● **TASK**:
Count the lines below that contain the string "Instruction", and reply with the number alone.

● **PROVIDED DATA**:
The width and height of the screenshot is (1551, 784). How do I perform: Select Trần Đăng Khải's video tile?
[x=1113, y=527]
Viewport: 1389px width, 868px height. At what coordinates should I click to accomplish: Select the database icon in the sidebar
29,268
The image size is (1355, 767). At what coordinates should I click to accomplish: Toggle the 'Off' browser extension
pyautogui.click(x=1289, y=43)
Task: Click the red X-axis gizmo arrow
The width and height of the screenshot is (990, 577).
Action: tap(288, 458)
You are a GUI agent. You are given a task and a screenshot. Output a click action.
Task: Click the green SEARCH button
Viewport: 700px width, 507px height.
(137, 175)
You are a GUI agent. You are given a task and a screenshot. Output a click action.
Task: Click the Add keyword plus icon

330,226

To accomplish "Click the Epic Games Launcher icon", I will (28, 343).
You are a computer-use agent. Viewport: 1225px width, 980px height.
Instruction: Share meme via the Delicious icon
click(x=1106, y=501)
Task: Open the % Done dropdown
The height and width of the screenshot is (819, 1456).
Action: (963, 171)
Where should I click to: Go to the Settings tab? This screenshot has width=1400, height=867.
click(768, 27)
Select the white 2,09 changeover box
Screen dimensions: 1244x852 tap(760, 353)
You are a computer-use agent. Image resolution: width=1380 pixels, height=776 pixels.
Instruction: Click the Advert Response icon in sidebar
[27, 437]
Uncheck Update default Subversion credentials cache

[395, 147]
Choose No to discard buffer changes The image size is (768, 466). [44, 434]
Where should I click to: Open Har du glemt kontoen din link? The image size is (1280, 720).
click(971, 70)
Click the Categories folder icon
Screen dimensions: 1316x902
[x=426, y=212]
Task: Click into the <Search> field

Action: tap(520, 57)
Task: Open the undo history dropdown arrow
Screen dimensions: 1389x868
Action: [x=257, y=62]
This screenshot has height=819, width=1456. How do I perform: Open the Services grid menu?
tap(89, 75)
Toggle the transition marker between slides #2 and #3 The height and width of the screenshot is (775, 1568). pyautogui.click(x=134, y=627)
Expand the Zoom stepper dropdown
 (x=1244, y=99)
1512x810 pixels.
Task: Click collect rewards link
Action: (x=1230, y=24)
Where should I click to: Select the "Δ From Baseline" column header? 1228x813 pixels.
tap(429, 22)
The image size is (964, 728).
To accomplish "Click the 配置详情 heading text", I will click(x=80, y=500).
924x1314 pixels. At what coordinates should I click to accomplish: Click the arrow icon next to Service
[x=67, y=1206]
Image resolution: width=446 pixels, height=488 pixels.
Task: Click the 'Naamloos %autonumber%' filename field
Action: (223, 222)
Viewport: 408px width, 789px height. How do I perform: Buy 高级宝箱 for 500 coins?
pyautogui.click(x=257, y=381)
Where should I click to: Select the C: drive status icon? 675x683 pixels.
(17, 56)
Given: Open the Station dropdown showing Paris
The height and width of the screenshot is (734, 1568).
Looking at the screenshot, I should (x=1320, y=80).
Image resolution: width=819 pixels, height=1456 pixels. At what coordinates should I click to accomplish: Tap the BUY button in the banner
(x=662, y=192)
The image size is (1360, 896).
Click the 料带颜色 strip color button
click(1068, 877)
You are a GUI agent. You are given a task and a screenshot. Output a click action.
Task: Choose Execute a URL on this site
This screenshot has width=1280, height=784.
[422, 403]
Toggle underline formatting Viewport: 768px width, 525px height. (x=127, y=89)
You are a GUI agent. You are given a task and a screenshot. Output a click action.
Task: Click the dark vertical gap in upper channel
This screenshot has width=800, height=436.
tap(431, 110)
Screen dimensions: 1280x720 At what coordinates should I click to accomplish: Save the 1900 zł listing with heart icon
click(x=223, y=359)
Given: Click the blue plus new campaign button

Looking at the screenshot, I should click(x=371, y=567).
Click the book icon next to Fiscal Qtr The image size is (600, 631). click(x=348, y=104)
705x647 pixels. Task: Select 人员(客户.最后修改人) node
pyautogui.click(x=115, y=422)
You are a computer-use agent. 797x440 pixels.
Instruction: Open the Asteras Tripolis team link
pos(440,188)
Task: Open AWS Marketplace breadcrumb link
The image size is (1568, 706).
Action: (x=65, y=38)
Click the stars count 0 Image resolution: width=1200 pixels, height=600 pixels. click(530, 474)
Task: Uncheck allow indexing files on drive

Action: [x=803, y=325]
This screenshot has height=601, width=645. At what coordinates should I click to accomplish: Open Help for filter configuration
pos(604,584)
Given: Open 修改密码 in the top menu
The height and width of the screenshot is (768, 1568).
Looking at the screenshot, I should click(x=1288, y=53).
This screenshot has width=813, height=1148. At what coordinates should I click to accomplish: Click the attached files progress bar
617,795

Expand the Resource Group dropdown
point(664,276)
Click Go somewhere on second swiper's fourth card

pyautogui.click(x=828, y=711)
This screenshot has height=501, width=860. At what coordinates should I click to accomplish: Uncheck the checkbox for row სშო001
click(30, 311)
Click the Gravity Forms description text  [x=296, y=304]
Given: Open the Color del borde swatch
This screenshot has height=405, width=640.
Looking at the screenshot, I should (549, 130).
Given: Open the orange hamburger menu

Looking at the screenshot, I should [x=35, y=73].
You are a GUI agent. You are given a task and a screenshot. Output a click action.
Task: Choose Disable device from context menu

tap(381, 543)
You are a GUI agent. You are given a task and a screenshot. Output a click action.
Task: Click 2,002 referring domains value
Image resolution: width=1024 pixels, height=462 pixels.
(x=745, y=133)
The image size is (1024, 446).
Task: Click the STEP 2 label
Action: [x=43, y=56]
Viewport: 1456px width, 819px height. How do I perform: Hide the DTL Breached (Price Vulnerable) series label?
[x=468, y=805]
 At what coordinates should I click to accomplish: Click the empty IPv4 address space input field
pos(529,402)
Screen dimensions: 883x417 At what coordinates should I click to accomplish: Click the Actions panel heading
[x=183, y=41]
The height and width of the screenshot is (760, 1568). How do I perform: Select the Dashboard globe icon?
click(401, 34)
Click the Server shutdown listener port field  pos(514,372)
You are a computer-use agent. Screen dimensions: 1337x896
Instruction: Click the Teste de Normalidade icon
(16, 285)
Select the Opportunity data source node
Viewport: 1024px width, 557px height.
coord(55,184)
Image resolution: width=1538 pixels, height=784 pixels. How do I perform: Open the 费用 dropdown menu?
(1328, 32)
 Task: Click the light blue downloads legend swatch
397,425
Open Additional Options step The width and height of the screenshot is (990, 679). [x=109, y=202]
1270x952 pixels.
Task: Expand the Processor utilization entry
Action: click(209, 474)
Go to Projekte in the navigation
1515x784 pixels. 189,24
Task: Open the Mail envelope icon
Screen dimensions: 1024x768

● **SOLUTION TO THIS EXERCISE**:
4